The Links Course at Sandestin is, in reality, a water hazard with a few golf holes sprinkled in. With five holes of the course running adjacent to the huge brackish bay that empties into the Gulf at Destin, the Links Course has the feel of a true links course. Much of the fill used to create this fine golf course and substructure for the many townhomes was mined from the sugar sand that forms the long finger of land that stretches from Destin on the west to Panama City Beach to the east. During the construction and dredging, a series of connected lakes and ponds were also created. These inland holes feel much like a Minnesota golf course would, if the swamps and marshes were dredged to the edge of the fairways.
On a beautiful sunny fall day this past October we were playing the Links Course at Sandestin. We first noticed the pelicans in the distance, as we were putting out on the 6th green. Only the 9th fairway separates the 6th green from the bay. The baitfish were plentiful and the redfish were there in mass. As my birdie putt stopped inches short on this monster hole a squadron of pelicans dive bombed the water only 20 feet from the 9th green. “Wow,” Laura said. “I hope they are still doing that when we get to that green.”

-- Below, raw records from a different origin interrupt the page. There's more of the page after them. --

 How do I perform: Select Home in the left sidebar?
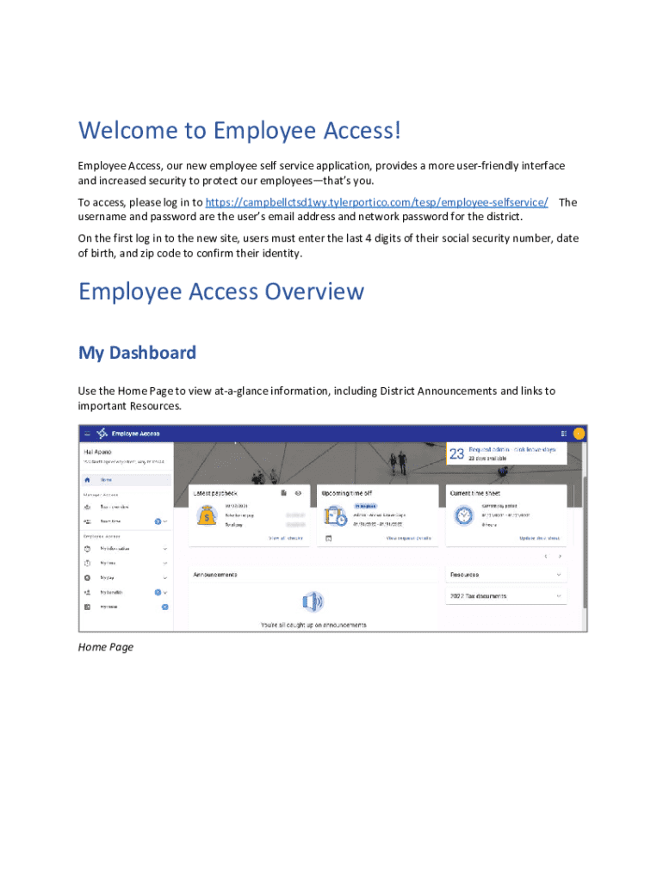[x=106, y=480]
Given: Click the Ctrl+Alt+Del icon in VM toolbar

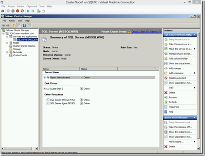Looking at the screenshot, I should coord(3,11).

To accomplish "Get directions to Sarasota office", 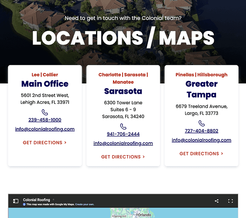I will tap(123, 157).
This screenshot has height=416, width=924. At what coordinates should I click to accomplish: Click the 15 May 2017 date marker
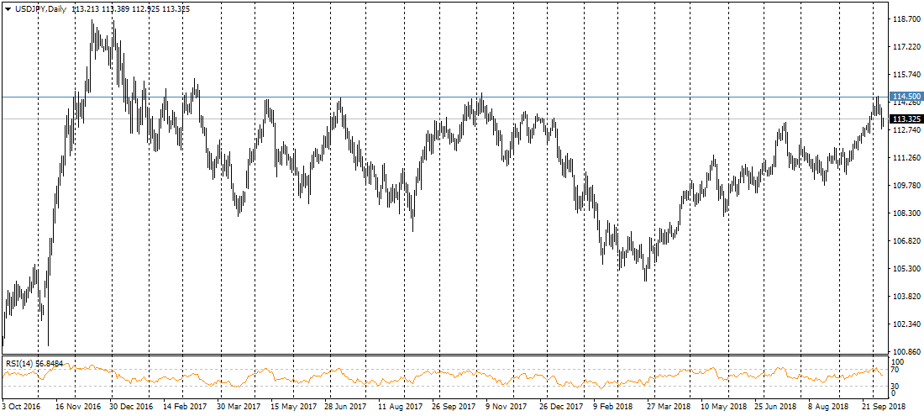293,406
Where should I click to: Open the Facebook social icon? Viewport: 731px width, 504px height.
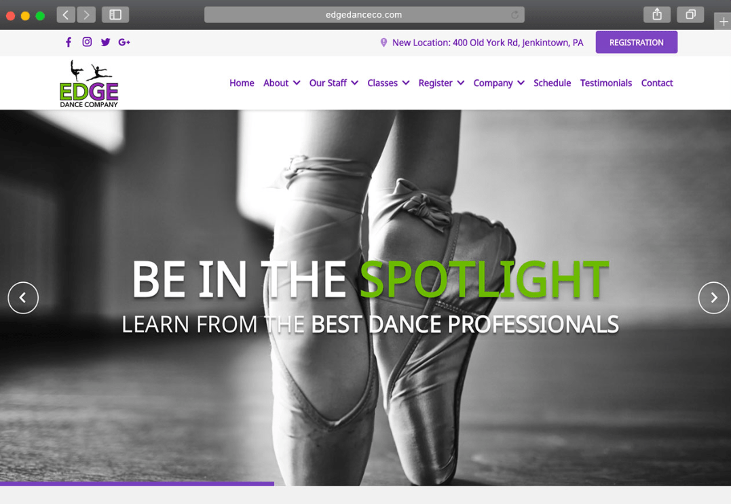click(69, 42)
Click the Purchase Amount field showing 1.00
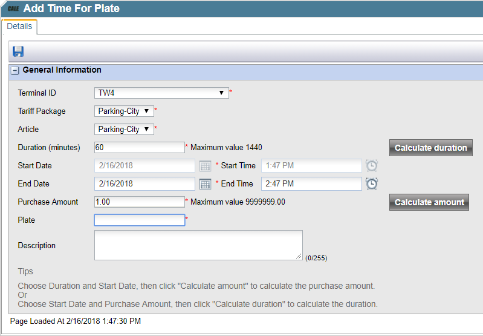 coord(139,202)
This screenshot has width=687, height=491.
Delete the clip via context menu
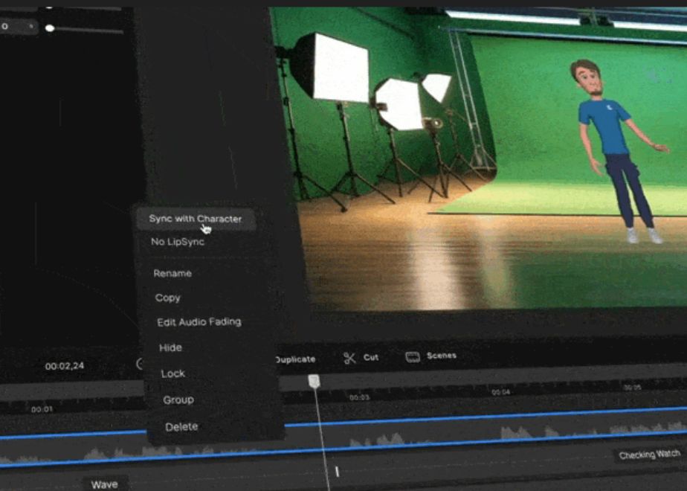[181, 427]
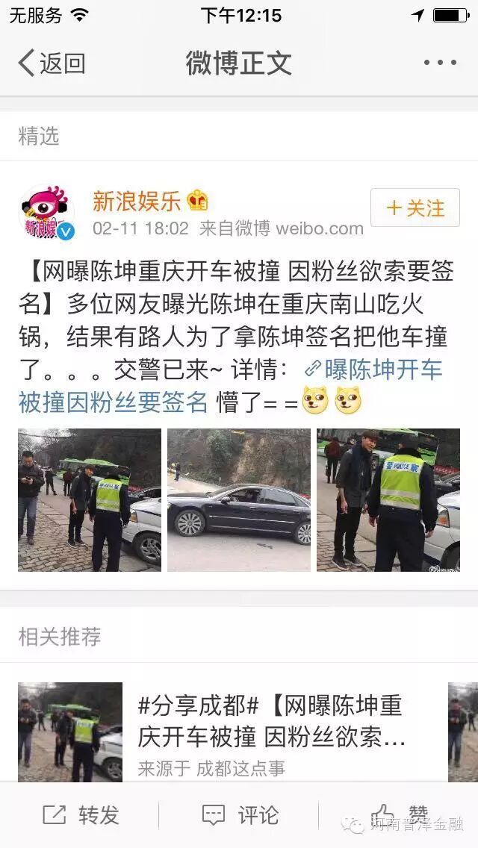Tap the recommended post thumbnail image
This screenshot has height=848, width=478.
point(70,732)
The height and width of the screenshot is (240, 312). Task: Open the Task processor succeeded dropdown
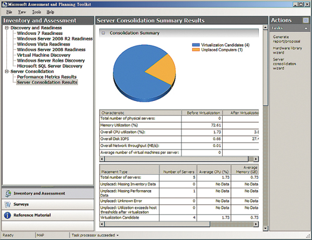pyautogui.click(x=117, y=236)
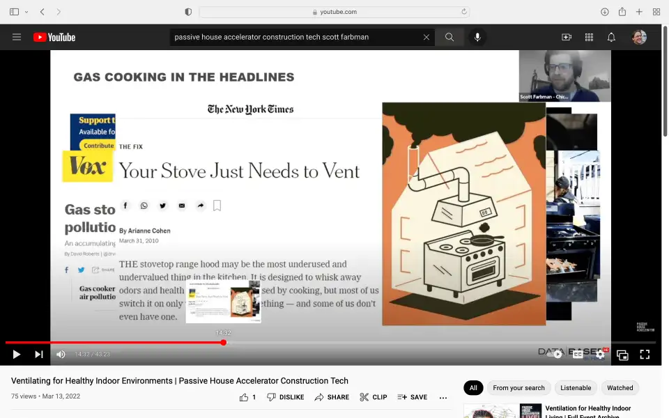Mute the video volume

61,355
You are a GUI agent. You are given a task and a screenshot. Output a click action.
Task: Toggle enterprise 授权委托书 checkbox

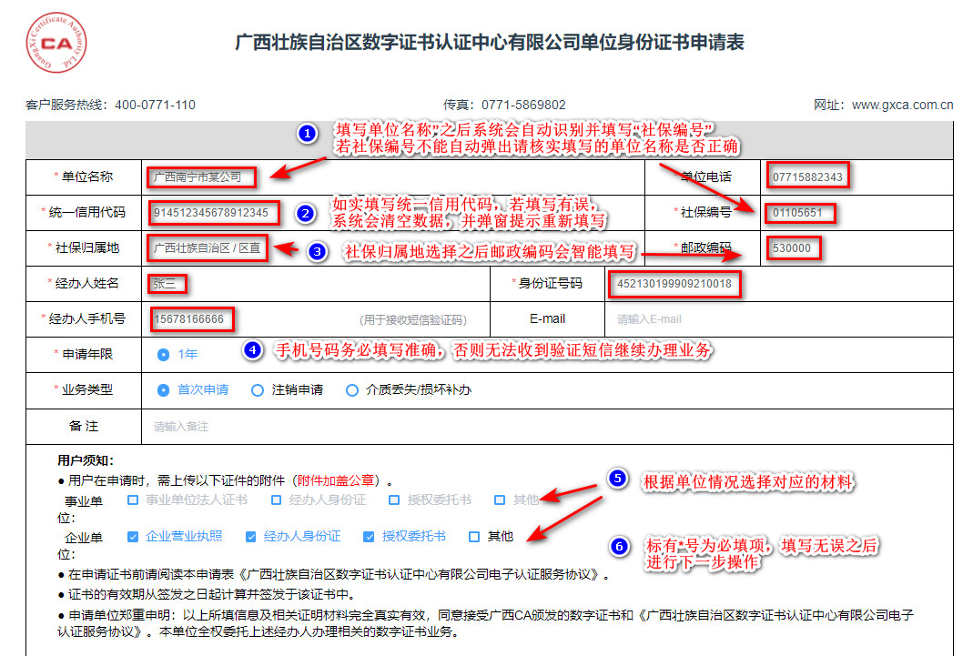[369, 536]
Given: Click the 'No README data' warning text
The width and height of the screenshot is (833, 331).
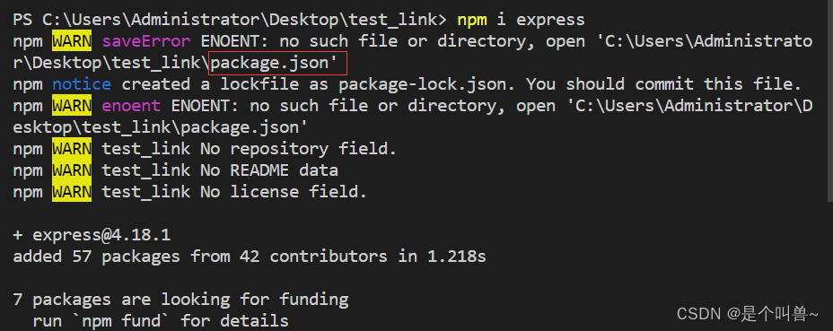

We were just ready to hit our, over the lake, approach shots at the 7th when two pelicans, that left the main flock, did twin aerial assaults on the unknowing fish in the lake below. “I don’t know whether to play golf or just watch the pelican parade,” Bev laughed.
Safely onto the short grass on the short, but water guarded on both sides, 8th fairway, I had to back away from my approach shot twice. The pelicans behind the green were on a full out assault on the mid-afternoon snack in the waters below. This scene continued as we played the entire length of the par-5 9th. On the green, the pelicans had settled onto the water and were searching in earnest for more food. Occasionally they would charge, wings flapping, and make a short dive gulping baitfish.
We took a short break from golf and bird watching at the turn. But on the 10th tee there was a new character to photograph as a stunning white egret stood rock solid searching for food as we played our tee shots. We laughed, because the egret should have joined the pelicans on the bay side for some easy pickings.
The pelicans were a no-show on holes 10, 11 and12, inland holes, water on 10, but 11 and 12 are dry. On the spectacular 13th hole, the pelicans were circling high but not feeding. Our attention was drawn to the huge yachts that filled the Bay Town harbor. Bay Town is an entertainment center and hotel on the bay side of Sandestin. Sandestin is truly a wonderful resort we all commented. The 13th is the toughest hole on the golf course because it is a full three shot par-5 with no bailout on either side. The hole is guarded by the bay on the right, and a lake running the full length of the hole on the left. Even if you have only 100 yards for your third, the shot will terrify the bravest golfer. The green is situated between the lake and the bay, but is only about 10 yards wide and 50 yards deep. As if we needed more distraction the pelicans were at it again. I hit a little knock down 9-iron to about 10 feet and thought to myself, “Those pelicans did not bother me.”
The pelicans were not as active on the bay side 14th and were non-existent on 15, 16, 17 and 18. The sun was growing low in the afternoon sky as we sat sipping a cold beer on the clubhouse terrace. The scorecard was being scrutinized with only a few comments and a lesson on rules violations.
Then without warning and totally silent an endless parade of pelicans glided past. I had time to find my iPhone, open the camera and snap several shots as these graceful creatures with their wings set and rode the updraft off the bay in perfect formation.
One birdie, seven bogies and an X. Endless pelican watching during the round and two Grayton Beach IPAs. Not a bad way to spend the day.